Material provided: Begin

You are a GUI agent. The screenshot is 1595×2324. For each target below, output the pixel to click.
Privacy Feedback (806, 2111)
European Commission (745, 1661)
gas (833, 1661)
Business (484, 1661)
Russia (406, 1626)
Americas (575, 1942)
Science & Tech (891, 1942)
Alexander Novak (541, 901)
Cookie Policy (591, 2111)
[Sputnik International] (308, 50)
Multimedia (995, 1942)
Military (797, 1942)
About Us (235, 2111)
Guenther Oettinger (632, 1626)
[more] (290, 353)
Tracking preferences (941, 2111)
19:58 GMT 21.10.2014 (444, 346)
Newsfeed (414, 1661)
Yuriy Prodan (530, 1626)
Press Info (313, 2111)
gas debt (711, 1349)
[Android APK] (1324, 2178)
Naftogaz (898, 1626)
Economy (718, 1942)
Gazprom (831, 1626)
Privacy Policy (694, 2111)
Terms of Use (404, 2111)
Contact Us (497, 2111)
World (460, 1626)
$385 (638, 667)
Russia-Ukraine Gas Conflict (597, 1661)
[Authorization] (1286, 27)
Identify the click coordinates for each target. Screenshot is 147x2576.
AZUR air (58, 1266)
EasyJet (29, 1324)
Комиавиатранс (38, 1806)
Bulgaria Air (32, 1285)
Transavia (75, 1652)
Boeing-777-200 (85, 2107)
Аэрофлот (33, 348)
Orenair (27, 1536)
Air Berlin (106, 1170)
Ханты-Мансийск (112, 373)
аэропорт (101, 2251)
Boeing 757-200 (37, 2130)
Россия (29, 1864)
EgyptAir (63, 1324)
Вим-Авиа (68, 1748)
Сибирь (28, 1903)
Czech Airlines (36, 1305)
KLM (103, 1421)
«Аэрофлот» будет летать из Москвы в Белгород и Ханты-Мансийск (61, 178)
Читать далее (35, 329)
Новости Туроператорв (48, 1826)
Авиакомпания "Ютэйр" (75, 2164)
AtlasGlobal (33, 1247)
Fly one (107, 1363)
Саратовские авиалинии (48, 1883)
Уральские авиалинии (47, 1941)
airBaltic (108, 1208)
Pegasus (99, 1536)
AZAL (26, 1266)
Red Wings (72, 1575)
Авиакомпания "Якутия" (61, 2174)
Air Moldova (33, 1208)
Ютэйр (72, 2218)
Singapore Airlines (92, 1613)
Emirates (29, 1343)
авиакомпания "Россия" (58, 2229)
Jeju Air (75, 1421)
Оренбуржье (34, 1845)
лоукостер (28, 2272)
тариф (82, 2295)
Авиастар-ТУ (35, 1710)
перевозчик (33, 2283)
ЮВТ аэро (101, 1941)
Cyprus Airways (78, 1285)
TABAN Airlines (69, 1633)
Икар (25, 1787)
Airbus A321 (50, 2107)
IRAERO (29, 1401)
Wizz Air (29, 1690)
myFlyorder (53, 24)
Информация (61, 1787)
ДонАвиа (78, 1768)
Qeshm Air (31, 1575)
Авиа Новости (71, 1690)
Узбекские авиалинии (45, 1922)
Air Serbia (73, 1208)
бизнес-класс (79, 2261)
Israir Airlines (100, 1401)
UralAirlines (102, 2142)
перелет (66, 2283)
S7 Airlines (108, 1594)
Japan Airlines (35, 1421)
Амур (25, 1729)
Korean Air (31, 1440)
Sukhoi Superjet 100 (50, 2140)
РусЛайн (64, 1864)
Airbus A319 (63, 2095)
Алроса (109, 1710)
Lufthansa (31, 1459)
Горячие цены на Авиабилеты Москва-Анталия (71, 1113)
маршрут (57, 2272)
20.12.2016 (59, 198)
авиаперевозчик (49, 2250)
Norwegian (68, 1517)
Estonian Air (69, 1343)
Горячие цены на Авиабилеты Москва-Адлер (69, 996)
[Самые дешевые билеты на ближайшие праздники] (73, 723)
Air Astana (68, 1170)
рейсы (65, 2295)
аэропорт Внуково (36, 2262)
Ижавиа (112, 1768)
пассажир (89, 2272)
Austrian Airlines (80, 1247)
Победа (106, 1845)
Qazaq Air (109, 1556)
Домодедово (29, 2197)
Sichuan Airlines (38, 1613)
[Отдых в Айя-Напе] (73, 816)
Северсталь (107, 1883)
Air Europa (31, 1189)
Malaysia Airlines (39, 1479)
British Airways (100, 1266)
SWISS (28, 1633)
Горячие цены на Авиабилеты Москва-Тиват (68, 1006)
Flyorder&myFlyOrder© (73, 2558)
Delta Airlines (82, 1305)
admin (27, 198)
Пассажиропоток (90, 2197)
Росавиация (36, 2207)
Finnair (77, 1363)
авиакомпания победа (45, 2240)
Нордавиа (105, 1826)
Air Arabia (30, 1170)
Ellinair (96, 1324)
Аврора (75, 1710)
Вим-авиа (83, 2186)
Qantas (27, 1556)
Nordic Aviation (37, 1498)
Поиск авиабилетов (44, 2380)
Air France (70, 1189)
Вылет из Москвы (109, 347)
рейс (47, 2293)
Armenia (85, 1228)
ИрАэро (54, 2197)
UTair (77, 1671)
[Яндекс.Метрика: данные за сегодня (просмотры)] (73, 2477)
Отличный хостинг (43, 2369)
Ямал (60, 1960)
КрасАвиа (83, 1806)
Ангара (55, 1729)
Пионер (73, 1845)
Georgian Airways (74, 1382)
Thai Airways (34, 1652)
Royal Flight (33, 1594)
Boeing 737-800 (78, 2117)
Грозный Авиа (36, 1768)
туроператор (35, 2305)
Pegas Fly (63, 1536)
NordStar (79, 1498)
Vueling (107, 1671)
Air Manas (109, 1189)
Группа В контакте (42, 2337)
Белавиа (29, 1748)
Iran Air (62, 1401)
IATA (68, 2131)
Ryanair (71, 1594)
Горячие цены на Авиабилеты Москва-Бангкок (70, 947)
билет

Material provided: End

▸ **What the exercise asks**
Look above for the line holding "Информация (61, 1787)". Print it and every line after it, exactly, through the line holding "Air France (70, 1189)".

▸ **The answer**
Информация (61, 1787)
ДонАвиа (78, 1768)
Qeshm Air (31, 1575)
Авиа Новости (71, 1690)
Узбекские авиалинии (45, 1922)
Air Serbia (73, 1208)
бизнес-класс (79, 2261)
Israir Airlines (100, 1401)
UralAirlines (102, 2142)
перелет (66, 2283)
S7 Airlines (108, 1594)
Japan Airlines (35, 1421)
Амур (25, 1729)
Korean Air (31, 1440)
Sukhoi Superjet 100 (50, 2140)
РусЛайн (64, 1864)
Airbus A319 (63, 2095)
Алроса (109, 1710)
Lufthansa (31, 1459)
Горячие цены на Авиабилеты Москва-Анталия (71, 1113)
маршрут (57, 2272)
20.12.2016 (59, 198)
авиаперевозчик (49, 2250)
Norwegian (68, 1517)
Estonian Air (69, 1343)
Горячие цены на Авиабилеты Москва-Адлер (69, 996)
[Самые дешевые билеты на ближайшие праздники] (73, 723)
Air Astana (68, 1170)
рейсы (65, 2295)
аэропорт Внуково (36, 2262)
Ижавиа (112, 1768)
пассажир (89, 2272)
Austrian Airlines (80, 1247)
Победа (106, 1845)
Qazaq Air (109, 1556)
Домодедово (29, 2197)
Sichuan Airlines (38, 1613)
[Отдых в Айя-Напе] (73, 816)
Северсталь (107, 1883)
Air Europa (31, 1189)
Malaysia Airlines (39, 1479)
British Airways (100, 1266)
SWISS (28, 1633)
Горячие цены на Авиабилеты Москва-Тиват (68, 1006)
Flyorder&myFlyOrder© (73, 2558)
Delta Airlines (82, 1305)
admin (27, 198)
Пассажиропоток (90, 2197)
Росавиация (36, 2207)
Finnair (77, 1363)
авиакомпания победа (45, 2240)
Нордавиа (105, 1826)
Air Arabia (30, 1170)
Ellinair (96, 1324)
Аврора (75, 1710)
Вим-авиа (83, 2186)
Qantas (27, 1556)
Nordic Aviation (37, 1498)
Поиск авиабилетов (44, 2380)
Air France (70, 1189)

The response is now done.